(Entries taken from a collection)

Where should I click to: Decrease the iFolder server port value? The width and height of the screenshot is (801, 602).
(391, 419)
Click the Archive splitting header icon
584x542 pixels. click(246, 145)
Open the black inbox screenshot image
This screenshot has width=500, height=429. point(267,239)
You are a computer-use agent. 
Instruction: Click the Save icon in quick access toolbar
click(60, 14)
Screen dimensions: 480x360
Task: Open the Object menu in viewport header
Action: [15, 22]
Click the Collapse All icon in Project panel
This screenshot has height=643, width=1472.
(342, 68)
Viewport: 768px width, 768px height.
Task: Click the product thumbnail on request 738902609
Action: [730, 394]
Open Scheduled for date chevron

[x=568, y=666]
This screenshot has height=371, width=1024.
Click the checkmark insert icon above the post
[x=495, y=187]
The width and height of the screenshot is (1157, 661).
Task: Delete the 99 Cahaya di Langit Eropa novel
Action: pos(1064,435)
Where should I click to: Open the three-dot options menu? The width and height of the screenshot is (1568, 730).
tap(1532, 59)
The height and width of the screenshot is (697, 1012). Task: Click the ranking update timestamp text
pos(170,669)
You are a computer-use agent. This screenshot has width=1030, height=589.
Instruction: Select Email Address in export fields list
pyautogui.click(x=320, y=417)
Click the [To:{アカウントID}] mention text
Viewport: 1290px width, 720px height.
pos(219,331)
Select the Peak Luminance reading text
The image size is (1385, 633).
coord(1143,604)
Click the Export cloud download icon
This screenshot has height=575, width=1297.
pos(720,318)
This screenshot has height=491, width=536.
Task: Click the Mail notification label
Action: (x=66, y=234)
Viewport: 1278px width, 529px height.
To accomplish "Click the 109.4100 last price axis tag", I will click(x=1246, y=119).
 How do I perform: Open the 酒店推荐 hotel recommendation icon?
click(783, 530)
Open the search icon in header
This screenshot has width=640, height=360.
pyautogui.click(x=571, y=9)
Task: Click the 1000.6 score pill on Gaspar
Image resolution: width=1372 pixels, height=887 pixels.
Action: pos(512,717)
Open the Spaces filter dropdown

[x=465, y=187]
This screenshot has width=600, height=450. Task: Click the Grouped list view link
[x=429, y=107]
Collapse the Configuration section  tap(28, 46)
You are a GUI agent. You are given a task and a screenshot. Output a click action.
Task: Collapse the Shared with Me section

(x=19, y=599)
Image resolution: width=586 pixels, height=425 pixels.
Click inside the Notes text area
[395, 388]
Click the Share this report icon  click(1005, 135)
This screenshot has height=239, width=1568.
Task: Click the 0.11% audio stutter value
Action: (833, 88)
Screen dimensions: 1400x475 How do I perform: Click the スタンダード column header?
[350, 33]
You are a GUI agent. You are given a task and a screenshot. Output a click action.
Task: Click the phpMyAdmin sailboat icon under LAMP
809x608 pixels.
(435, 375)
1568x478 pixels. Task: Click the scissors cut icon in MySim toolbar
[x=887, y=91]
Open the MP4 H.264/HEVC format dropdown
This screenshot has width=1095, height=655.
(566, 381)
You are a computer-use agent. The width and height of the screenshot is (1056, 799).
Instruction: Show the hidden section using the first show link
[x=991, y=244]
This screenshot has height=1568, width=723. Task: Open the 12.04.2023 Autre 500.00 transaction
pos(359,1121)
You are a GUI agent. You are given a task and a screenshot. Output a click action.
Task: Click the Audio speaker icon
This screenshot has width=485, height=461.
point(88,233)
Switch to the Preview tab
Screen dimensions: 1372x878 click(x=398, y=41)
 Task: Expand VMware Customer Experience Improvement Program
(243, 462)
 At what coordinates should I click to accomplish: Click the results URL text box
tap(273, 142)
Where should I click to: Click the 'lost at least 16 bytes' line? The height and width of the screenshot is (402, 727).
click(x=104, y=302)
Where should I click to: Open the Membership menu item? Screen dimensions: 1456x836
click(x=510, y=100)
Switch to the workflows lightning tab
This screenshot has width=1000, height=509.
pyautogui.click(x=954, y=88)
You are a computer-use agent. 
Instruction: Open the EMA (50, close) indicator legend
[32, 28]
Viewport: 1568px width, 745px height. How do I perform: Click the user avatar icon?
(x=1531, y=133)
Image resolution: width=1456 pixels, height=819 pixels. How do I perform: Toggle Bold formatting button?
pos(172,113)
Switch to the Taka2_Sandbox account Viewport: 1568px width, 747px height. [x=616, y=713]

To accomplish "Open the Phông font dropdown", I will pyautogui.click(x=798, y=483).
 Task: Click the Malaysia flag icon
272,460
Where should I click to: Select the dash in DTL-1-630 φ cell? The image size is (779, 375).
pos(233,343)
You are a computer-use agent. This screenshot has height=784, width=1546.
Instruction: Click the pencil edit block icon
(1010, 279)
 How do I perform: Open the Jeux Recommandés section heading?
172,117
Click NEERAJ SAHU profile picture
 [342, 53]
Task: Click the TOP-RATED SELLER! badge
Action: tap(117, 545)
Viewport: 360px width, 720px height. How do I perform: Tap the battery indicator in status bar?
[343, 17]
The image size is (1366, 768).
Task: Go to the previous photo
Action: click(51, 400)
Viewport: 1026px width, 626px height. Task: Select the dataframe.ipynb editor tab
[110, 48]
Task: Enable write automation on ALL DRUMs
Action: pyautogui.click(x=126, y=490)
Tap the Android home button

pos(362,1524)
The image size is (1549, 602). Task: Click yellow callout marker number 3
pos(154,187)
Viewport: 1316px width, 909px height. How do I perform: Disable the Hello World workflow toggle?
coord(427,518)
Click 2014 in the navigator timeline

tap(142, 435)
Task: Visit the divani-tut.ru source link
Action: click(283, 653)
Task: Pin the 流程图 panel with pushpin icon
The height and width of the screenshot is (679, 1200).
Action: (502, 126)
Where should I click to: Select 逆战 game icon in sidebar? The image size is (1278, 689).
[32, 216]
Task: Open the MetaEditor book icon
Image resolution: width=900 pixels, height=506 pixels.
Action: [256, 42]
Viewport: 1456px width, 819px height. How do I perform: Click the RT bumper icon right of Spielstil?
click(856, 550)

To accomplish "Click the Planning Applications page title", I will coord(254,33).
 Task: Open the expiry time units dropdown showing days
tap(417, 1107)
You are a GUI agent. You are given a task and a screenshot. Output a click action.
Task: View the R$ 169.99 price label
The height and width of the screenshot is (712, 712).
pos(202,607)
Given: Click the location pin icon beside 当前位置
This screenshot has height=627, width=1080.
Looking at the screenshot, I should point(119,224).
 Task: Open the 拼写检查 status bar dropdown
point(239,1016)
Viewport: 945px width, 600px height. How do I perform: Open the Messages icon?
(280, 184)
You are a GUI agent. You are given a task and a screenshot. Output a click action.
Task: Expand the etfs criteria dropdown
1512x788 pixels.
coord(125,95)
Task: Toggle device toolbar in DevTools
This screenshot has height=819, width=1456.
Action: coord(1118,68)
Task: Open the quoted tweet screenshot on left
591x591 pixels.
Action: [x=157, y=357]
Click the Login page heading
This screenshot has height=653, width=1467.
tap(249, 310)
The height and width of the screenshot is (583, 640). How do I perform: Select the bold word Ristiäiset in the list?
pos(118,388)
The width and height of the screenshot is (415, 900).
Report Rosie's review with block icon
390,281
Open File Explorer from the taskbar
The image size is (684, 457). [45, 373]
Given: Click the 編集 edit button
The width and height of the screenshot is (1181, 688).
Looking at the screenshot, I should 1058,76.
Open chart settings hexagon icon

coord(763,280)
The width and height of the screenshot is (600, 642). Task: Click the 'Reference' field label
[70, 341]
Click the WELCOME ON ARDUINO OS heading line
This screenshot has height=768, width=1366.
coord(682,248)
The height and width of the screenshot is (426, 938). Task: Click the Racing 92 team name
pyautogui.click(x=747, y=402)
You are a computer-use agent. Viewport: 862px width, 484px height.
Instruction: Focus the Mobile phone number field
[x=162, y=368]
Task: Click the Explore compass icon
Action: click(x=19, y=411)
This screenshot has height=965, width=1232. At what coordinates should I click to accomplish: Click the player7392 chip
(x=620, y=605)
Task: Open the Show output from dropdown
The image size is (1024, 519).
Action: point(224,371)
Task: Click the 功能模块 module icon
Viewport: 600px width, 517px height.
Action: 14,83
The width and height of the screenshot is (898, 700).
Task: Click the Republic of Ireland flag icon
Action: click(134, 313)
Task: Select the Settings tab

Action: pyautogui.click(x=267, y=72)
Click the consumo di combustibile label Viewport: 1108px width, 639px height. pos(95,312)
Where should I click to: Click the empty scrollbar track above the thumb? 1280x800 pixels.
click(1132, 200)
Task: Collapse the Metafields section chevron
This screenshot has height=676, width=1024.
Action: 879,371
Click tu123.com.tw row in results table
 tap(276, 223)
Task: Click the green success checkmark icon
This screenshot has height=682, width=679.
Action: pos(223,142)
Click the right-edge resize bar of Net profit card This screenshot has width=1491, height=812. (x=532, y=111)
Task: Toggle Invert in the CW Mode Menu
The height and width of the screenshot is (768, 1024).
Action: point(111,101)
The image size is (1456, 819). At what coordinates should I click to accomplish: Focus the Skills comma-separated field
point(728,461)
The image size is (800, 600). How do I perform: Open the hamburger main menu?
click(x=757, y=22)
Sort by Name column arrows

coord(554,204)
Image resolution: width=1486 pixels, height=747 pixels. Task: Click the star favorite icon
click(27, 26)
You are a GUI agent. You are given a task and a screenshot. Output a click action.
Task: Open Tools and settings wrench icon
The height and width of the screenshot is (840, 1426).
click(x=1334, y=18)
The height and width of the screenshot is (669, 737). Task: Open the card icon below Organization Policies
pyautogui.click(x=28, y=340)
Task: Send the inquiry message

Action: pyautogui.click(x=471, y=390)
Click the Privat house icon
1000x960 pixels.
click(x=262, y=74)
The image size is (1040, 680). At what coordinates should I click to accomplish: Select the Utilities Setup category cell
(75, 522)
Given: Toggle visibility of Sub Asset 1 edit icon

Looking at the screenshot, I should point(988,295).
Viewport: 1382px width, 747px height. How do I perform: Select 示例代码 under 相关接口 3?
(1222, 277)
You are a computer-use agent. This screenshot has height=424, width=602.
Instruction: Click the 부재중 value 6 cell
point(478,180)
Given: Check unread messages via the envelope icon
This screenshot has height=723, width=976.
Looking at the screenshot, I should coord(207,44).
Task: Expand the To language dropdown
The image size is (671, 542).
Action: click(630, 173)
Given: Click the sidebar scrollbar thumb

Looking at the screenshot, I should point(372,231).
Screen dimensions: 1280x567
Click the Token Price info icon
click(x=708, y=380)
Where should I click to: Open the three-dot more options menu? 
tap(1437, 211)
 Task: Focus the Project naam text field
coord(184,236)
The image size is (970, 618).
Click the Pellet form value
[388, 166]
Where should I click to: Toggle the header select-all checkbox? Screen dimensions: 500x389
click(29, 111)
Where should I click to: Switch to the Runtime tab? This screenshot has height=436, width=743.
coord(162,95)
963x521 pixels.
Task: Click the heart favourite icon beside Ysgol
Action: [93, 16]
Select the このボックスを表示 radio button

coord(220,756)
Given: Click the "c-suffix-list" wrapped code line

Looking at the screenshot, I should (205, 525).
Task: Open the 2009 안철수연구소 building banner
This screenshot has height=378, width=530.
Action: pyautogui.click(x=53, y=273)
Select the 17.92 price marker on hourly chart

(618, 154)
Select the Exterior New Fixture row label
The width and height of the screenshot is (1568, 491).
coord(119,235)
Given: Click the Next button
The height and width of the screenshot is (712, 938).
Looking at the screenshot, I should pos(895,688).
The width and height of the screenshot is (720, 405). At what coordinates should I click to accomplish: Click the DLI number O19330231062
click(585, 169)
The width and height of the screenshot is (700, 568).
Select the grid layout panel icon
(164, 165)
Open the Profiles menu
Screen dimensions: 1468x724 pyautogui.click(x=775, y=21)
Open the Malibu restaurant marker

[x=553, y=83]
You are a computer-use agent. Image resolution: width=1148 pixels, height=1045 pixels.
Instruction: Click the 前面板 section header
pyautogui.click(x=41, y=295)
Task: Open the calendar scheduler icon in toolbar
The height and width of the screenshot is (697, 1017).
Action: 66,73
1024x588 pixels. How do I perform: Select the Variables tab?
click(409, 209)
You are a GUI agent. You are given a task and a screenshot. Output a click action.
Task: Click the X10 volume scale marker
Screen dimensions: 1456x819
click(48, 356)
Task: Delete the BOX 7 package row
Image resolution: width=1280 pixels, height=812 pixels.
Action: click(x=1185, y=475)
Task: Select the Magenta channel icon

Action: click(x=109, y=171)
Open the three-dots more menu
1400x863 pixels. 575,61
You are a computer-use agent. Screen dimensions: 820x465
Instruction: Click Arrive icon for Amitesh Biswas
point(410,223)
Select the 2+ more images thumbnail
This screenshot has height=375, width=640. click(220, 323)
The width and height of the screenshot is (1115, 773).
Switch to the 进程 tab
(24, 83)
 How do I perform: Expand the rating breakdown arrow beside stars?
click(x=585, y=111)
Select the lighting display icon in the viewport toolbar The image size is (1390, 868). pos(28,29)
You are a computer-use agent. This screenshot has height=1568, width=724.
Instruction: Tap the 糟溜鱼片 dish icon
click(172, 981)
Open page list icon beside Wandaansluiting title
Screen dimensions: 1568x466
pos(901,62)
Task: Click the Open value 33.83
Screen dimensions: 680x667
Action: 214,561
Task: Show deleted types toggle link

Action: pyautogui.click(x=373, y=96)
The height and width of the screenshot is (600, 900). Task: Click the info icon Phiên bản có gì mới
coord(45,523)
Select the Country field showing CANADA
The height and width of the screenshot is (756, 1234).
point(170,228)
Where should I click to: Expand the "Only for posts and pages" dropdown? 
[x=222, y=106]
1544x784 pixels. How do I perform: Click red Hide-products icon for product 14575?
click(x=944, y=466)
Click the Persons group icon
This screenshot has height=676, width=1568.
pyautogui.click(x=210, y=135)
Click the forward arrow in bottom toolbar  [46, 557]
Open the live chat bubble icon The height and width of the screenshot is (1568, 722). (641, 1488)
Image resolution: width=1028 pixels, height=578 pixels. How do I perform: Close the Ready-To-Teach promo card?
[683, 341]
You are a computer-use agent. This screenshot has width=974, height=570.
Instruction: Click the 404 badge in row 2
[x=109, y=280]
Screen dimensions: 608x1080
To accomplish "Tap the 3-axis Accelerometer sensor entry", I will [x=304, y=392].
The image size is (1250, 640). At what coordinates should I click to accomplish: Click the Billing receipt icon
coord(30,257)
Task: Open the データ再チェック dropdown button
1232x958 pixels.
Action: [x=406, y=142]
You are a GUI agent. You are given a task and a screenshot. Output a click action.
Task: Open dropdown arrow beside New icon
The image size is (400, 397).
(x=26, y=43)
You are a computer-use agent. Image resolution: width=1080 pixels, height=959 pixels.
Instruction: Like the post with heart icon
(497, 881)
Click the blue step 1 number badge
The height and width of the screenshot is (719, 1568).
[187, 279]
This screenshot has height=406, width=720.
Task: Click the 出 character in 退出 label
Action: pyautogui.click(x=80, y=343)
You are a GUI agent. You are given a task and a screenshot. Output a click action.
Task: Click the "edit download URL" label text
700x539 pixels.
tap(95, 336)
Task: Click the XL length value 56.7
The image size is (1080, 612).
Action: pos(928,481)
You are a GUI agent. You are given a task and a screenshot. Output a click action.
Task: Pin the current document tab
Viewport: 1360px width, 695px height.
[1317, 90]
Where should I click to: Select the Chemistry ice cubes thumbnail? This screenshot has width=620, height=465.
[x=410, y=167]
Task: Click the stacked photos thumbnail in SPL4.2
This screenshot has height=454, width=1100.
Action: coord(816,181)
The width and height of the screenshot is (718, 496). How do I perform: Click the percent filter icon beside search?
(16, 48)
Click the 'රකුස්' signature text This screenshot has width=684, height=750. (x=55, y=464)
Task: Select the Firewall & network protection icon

TASK TO COMPLETE>
Your answer should consist of the lines above that hold the word "will".

RESULT FOR THIS TASK>
To accomplish "Click the 109.4100 last price axis tag", I will click(x=1246, y=119).
To accomplish "Open the Phông font dropdown", I will pyautogui.click(x=798, y=483).
To accomplish "Click the Planning Applications page title", I will coord(254,33).
To accomplish "Tap the 3-axis Accelerometer sensor entry", I will [x=304, y=392].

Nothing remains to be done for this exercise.